I chew slowly and swallow my food my mind racing to answer this. All I can come up with is, "Why do you ask?" 

So she launches off into what her day in online school was like and that during the English class, they were learning masculine and feminine gender and when the teacher said, "A female dog is called a bitch", some of the kids tittered and then got reprimanded for it.  

She's watching me intently at this point and I'm struggling for words. 

How do I explain to her that as a woman being assertive and headstrong is the last thing people want from you? If you have voice, a loud one, stand up for yourself and fight back, you are akin to a female dog who bares her teeth and snarls when you get too close to her pups. 

How do I explain that this is years of conditioning. Years of consistent effort to make confident women feel shame for their boldness, their bodies, their opinions, their choices. If she's a professional, unflappable, composed - she's animalistic. 

She's still waiting patiently, so I give her the only answer I can come up with. 

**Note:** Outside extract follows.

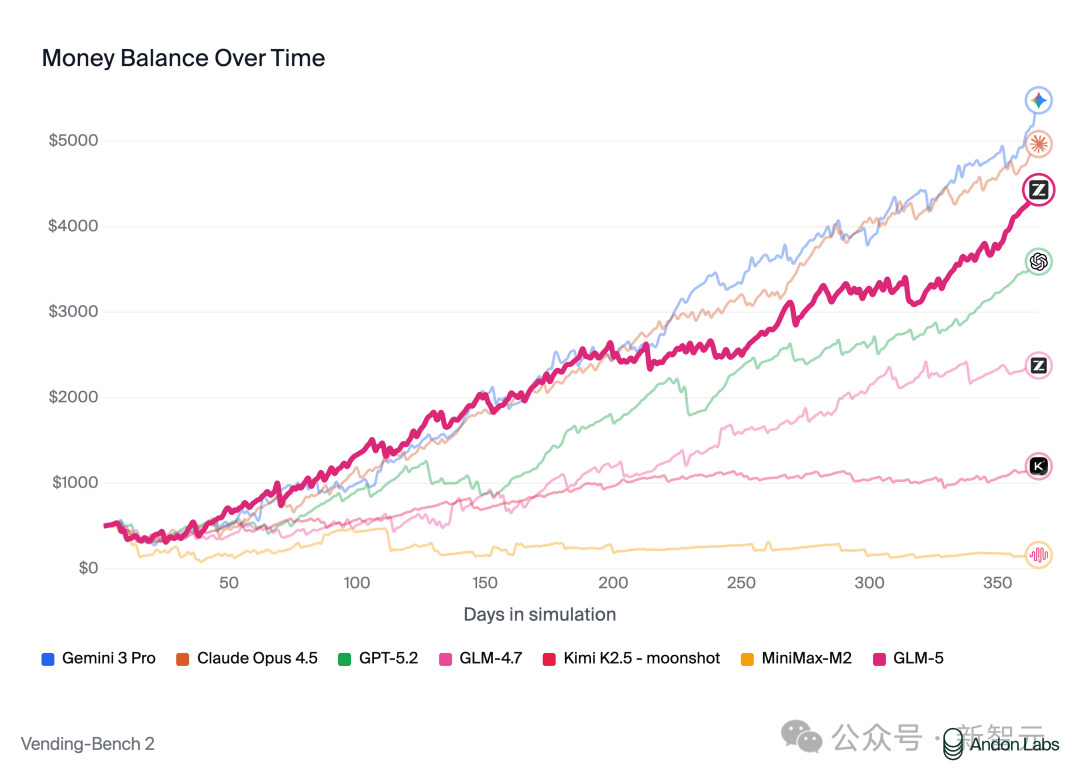The height and width of the screenshot is (781, 1080).
Task: Click the Andon Labs logo
Action: [x=1001, y=744]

"If you're doing what is right and what is strong, people who do not like that will call you names. Call them out on it and c
almly ask them to explain their choice of words. That WILL make them uncomfortable. Uncomfortable enough to think twice before saying that to another girl or woman. You cannot change what people say and how they perceive you. But you can stand up to them and tell them it's not okay. That is your right. You are not responsible for the discomfort people feel when they are called out on their ignorance." 

She continues chewing thoughtfully and then says. "So only if girls are assertive they're bitches, but if boys are assertive what does that make them? It would be wrong to call them dogs." 

I'm so proud of this compassionate little girl, who realises what is wrong and how two wrongs DO NOT make a right.

She's asking the correct questions. She's thinking for herself. She's aware of the difference in acceptance of the same set of attributes in boys and girls and yet she refuses to be part of the problem. The problem of paying back in kind. Like the lovely Michelle Obama said, "when they go low, we go high."